# WHAT YOU WILL DO
Make an exact copy of all the entries shown below.

************

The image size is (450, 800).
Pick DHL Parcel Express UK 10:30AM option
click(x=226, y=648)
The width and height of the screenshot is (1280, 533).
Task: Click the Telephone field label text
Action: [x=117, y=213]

************

# RESPONSE
The image size is (450, 800).
Pick DHL Parcel Express UK 10:30AM option
click(x=226, y=648)
The width and height of the screenshot is (1280, 533).
Task: Click the Telephone field label text
Action: [x=117, y=213]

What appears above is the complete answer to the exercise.